Рисунок был великолепен и точен. Мосс сумел схватить самую Маринину суть: лукавый искрящийся взгляд, хитринку в уголках капризных губ, детскую припухлость щёк.
– Я не такая. Была когда-то такой. Сейчас уже нет, – сказала она с лёгкой тоской.
Мосс смотрел на неё и удивлялся: рыжеволосая Марина теперь не вызывала у него никакой тревоги, была невероятно понятной ему, и он впервые пожалел о том, что обещал Логинову не сообщать о своей тайне никому. Сейчас Моссу нестерпимо захотелось, чтобы она распознала его иную сущность, догадалась обо всём сама.
Марина посмотрела на маленькие наручные часики и вздохнула:
– Пора идти. Он уже, наверное, ищет нас.
Она сказала не «муж», не «Феликс» или «Феликс Георгиевич» и даже не «ваш доктор». Простое местоимение «он», за которым значился Логинов, совершило невозможное чудо: отгородило их двоих от целого мира, создало невесомый эфирный купол, в котором им обоим дышалось легко и свободно и где можно было даже не произносить слов – всё понятно с полувзгляда.
Мосс встал, подал ей руку и, не выпуская её ладони, прошёл до калитки дома Логинова. За те несколько минут, что занял обратный путь, ни Мосс, ни Марина не проронили ни слова.
Вырулив на свою улицу, Логинов издалека увидел, как у калитки взметнулось кленовое пламя Марининых волос, вспыхнуло и исчезло за фонарным столбом. Он удивился, зачем она выходила, и, лишь подъехав к дому, заметил виднеющуюся за прутьями частокола долговязую фигуру Мосса. Его чёрная макушка плыла над кустами к крыльцу.
Логинов не ожидал, что Мосс подъедет раньше назначенного времени, или же это он сам задержался на рынке, выбирая фрукты к столу? Логинов взглянул на часы. Без минуты четыре. У Мосса немецкая точность.
Ворота открывались медленно – чересчур медленно, раньше Логинов и не замечал, как неспешно, по-стариковски разъезжаются в полусонной зевоте железные челюсти, по миллиметру открывая вид на ухоженный дворик. Вот показался подрагивающий на ветру кончик белого пояса от Марининой кофты, вот её рыжий локон, плечо, вот она сама. Стоит улыбается – непонятно, ему или гостю. Умница, вышла встретить.

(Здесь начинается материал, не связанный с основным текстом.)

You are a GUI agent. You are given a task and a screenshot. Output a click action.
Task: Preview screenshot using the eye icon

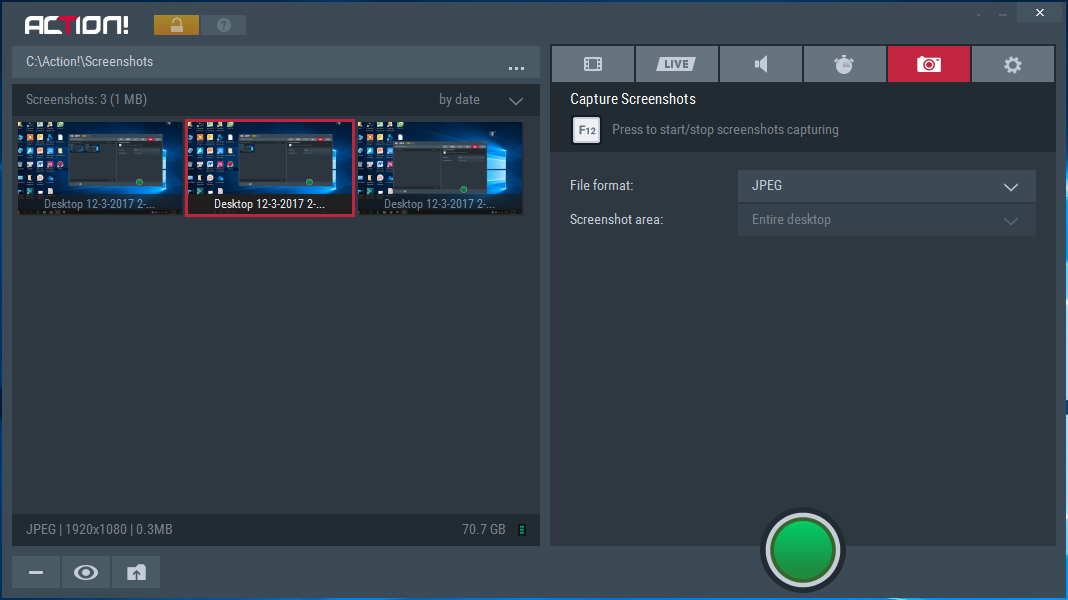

Ворота наконец распахнулись, и Логинов въехал во двор. В гараж машину ставить передумал, наспех вышел, даже дверцу не закрыл.
Мосс кивнул ему, Марина плотнее запахнула кофту, оба молчали. Логинов корил себя, что задержался, поставил жену в неловкое положение – ну о чём ей с ним говорить, поэтому и зябко бедняжке, и кутается – психологическая защита, условный рефлекс. Это уже потом, он надеялся, за ужином, и то не в самом его начале, Мосс расшевелится, расскажет что-нибудь о своих рисунках, сейчас же будет дичиться, теребить пальцы-прутья, смотреть на шнурки своих ботинок.